Some clues in that direction can be found, for instance, in Elliot Wolfson's essay on discourse and intercourse as reflective of divine being in kabbalistic contemplation, and of what he dialectically names "the erotic nature of secrecy and the secret nature of eros." In the rhetorical revealing and concealing structures of secrecy itself, Wolfson notes, "one can discern something resonant with the nature of eros." Other hints can be had in Lawrence Principe's discussion of how the use of sexual symbolism in alchemy results quite logically from the nature of pre-modern science and its conflicting needs to explain and to conceal; and in Allison Coudert's analysis of the gendered demonological discourse in early modern Europe through which firm gender polarities were protected and preserved through, for example, female curiosity being symbolically linked with sexual promiscuity. The linking of forbidden knowledge, women, and sex extend well beyond the primordial garden, it turns out.
And there is still more. Indeed, what is so striking about so many of the figures treated in these essays is their conviction that in the depths of human sexuality lies hidden the secret of religion, occultism, magical power, spirituality, transcendence, life, God, Being itself. This astonishing connection, such figures would insist, is not metaphorical, or rhetorical, or symbolic, as some would prefer to have it. It is fundamental, cosmic, ontological, religious. We are not dealing here, then, with a politics or sociology or anthropology of sex. We are dealing with a metaphysics of sex, itself intimately entwined with the destiny of the soul. The historian of Western esotericism, of course, must remain agnostic about such final matters, but the historical data are quite clear about what our sources thought and wrote. Hans Thomas Hold's comments on the sex-magical instructions of Giuliano Kremmerz seem particularly appropriate here:
What is the aim of all these instructions? Certainly not a refinement of sexual pleasures, a subjugation of women, kinky sex games, or sexual liberation. By means of a prolonged regimen of fasting, breathing exercises, prolonged chastity, meditation, and years of general magical preparation, a superior magical force is to be developed: a force so strong that it should be capable of conquering everything, even physical death.
Concealing and Revealing
A third category of "things we do not talk about" concerns things we might actually like to talk about but which are hidden and therefore need to be discovered or unveiled first.
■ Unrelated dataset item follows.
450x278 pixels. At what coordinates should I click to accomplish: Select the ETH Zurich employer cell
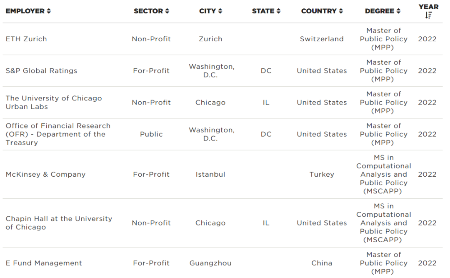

It is not that they are necessarily kept secret or considered taboo: they are just difficult to find, understand, or interpret. They are, in a word, concealed. The history of Western esotericism is full of references to hidden wisdom, hidden messages, hidden powers, and hidden realities. Helena P. Blavatsky's famous Isis Unveiled (1877) is only one among many texts that claim to lift the veil hanging over the true nature of reality. According to the sixteenth-century physician and alchemist Paracelsus, nature could be read as a book: it was full of hidden messages from God that could only be perceived and understood if one learned how to recognize and read the "signatures of things." Hence the term occult means "hidden" (Latin occultus) and was originally a technical term in natural philosophy pertaining to those qualities or forces in nature that were not directly observable by the senses but could not be theoretically accounted for in terms of the reigning natural philosophy either; in other words, the kinds of invisible forces and influences that were particularly important to the so-called "occult sciences" of astrology, alchemy, and natural magic.' In a similar spirit, Islamic esotericism, as explained by Pierre Lory in this volume, treats the normally invisible or "inward" side of reality, as opposed to the outward or apparent reality accessible to the normal senses, as something fundamentally real but also as something somehow dangerous, sometimes demonic, and, potentially at least, something erotic.
The very language of "veiling and unveiling" ("lifting the veils," catching a glimpse of what is "under the veil," revealing as un-veiling) has obvious masculine, voyeuristic, and hence erotic connotations. This
provides us with another explanation for how eroticism comes to play a role in esoteric contexts. Again, the subtle erotic interplay of veiling and unveiling, concealing and revealing, is evident in Elliot Wolfson's reading of kabbalistic texts. Another clear case is Wouter J. Hanegraaff's discussion of Giordano Bruno and the myth of the hunter Actaeon who, spurred on by eros—the desire for eternal beauty—finally glimpses the nude goddess Diana (Nature unveiled) while she is taking her bath. The result? He is both killed and transfigured within this very act of mystical/erotic transgression.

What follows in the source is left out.